| Exercise |
Only one stretch of the data below is needed. Output the lines from the one with "Where should I click to: Select" up to and including the one with "Where should I click to: Open", exactly as they stand.

| Records for processing |
◆ ◆ ◆ ◆ ◆
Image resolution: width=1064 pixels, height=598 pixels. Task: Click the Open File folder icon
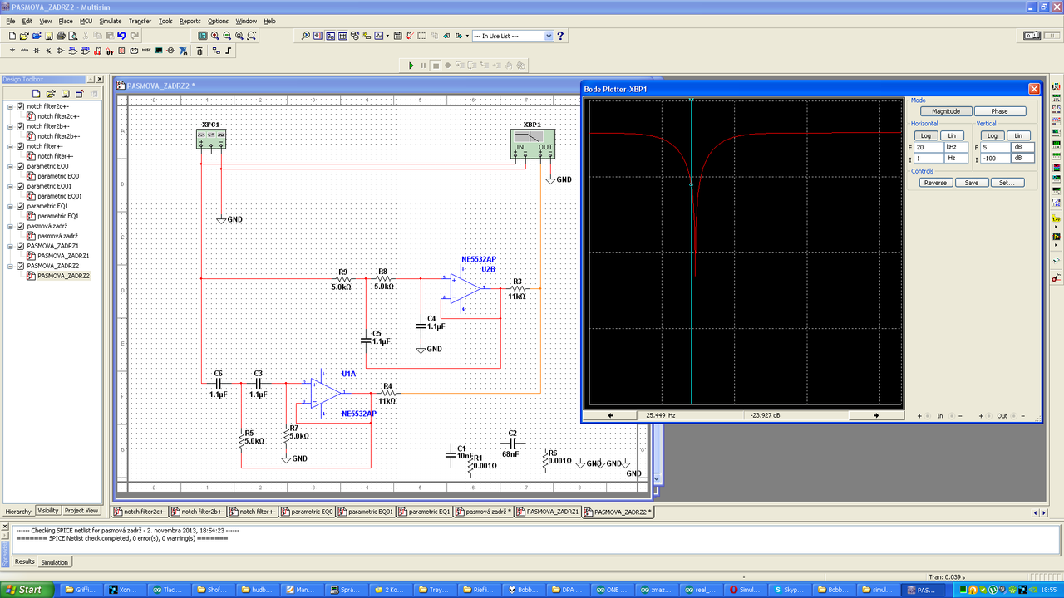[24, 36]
◆ ◆ ◆ ◆ ◆
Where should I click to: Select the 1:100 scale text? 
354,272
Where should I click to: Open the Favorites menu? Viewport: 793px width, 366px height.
◆ ◆ ◆ ◆ ◆
| The answer |
Where should I click to: Select the 1:100 scale text? 
354,272
Where should I click to: Open the Favorites menu? Viewport: 793px width, 366px height.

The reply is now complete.